The white-tailed deer is the most widely distributed and the most numerous of North America’s big game animals. With its excellent eyesight, hearing and sense of smell the white-tailed deer is a challenge to even the most experienced hunters.
Compared to other species in the deer family, white-tailed deer are midway in size. A full-grown male (buck) may be 100 cm at shoulder height and weigh 65 to 150 kg.
Most breeding and the peak of the rut occurs during the last three weeks of November. Bucks with swollen necks travel almost constantly, searching out does in heat and battling rival bucks. Occasionally the antlers of two bucks lock together, leaving both to die slowly.
During spring and summer, deer feed on leafy material from a variety of woody plants, herbs and grasses. In autumn, deer depend largely on twigs, lichens, and bark within their reach.
As snow deepens, deer populations concentrate in “deer yards” that provide food and shelter from storms and deep snow. If too many deer are using the “yard”, the most nutritious food quickly disappears. At snow depths greater than 40 cm deer usually follow previously broken trails. The quantity and quality of food that can be reached from these trails is limited at the same time that intense cold and difficult travel increase energy requirements. If fat reserves are depleted, the deer’s chances for survival are poor.

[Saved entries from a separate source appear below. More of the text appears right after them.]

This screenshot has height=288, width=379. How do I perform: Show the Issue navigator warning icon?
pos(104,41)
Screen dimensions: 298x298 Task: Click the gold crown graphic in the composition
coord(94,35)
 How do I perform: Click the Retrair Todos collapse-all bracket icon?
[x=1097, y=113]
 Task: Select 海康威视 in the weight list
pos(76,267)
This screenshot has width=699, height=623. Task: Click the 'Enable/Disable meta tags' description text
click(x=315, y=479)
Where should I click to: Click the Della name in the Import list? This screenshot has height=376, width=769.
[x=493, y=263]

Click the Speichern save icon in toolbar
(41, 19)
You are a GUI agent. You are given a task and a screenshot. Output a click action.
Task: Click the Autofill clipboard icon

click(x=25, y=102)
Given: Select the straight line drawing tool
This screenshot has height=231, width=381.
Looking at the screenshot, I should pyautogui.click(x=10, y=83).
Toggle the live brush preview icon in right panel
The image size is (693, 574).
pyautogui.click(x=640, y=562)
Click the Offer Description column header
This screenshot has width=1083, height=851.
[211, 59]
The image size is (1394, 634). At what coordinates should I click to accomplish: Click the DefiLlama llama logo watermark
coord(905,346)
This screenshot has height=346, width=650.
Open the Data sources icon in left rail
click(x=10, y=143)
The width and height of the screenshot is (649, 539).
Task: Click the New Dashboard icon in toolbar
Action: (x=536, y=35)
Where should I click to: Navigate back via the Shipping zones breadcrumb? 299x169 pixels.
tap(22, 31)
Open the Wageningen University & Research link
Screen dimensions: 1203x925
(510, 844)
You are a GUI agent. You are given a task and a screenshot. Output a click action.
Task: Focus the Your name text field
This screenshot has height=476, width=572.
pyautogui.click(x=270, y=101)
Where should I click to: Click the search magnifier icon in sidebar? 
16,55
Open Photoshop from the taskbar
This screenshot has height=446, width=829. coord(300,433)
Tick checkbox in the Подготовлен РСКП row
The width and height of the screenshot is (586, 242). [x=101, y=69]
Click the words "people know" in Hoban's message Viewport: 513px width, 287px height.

Atlantic Canada is on the edge of the natural range of white-tailed deer and severe winters and changes in habitat lead to significant decreases in the deer population.
Under favourable circumstances, deer herds can double in number in one year. Does usually give birth to twin fawns. If the annual surplus is not harvested, deer will exceed the carrying capacity of their area. This severely damages their winter range by depleting suitable browse species. Hunting, by keeping the deer numbers in balance with the habitat, maintains a healthy, vigorous population.